BALTIC Centre for Contemporary Art presents the first major solo show by British video-maker Elizabeth Price. The exhibition comprises of three works: Choir 2011, shown for the first time in its entirety, User Group Disco 2009 and the new West Hinder 2012.
Price creates dense and immersive video installations that bring together image, text and music in apocalyptic, phantasmagorical narratives. She uses existing bodies of historical material to generate fantasy stories, drawing upon archives of photography, film and collections of artefacts. In each work the narration, delivered through on- screen rolling text, is also derived from existing sources – information produced by corporations and public institutions along with texts from philosophical essays, advertising scripts and literary stories.
Choir 2011 is a trilogy of videos that draws on three very different archives of photography and digital film. Throughout the video, Price plays with the dual meaning of the title, which can refer to either an ensemble of singers or an area of a church. This word play evolves as the film moves between the space of the choir and the assembly of the chorus. The edit combines photographs and archival research of church architecture set against an intense soundtrack of distorted noise, singing, appropriated pop melodies and the sound of staccato handclaps. Together with archival material drawn from performances and news archives, the three sections combine to create a dissonant concert.
User Group Disco 2009 is set in the ‘Hall of Sculptures’, a fictional institutional building. Through a series of reveries and hallucinations a collection of redundant and kitsch consumer objects swirl in the darkness. Appearing like debris, these varied utensils and ornaments defy their categories of definition or their place in the museum. Through on-screen text and bold graphics, the narrators – a hidden, collective voice – gradually define a new space for the neglected objects to reside. The viewer is witness to an intense dance of objects and text, a visual collage, of juxtaposition, accumulation and sensory overload.
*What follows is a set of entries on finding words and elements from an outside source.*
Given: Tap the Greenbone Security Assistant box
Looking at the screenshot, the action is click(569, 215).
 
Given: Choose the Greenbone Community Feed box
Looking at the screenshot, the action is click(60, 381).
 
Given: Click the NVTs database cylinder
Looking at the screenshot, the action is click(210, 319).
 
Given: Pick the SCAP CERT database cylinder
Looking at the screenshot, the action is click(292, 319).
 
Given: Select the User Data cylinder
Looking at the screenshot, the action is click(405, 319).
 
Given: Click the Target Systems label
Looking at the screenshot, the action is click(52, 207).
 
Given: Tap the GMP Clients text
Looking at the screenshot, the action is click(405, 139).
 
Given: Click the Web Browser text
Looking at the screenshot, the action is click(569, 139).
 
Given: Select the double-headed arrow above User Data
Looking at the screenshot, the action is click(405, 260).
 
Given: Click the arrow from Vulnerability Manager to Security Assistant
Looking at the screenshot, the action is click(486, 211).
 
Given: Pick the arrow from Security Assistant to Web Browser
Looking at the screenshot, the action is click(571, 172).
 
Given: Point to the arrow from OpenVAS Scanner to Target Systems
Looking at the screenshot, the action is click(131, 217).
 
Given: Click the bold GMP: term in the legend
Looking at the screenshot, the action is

Human action is rarely featured directly in Price’s work; the dramas are instead expressed via objects and soundtracks. Commodity culture and consumerism are reoccurring themes and are acknowledged as complex and determining expressions of human lives, social relationships and our collective ideas. Price’s latest video, West Hinder 2012, explores these concerns through a ‘ruined cargo’ – a container- ship of new, luxury cars, at the bottom of the sea. For this video Price has worked with composer and musician Brian Rietzell, who created the BAFTA nominated soundtrack for Lost in Translation. The video guides a descent to the site of a shipwreck, a location made visible using degraded and saturated video accompanied by a soundtrack of distorted electronic noise. The narration, delivered by a chorus of synthetic voices, expresses the lost cargo as a collective will: a repressed, psychic force, emanating from the deep.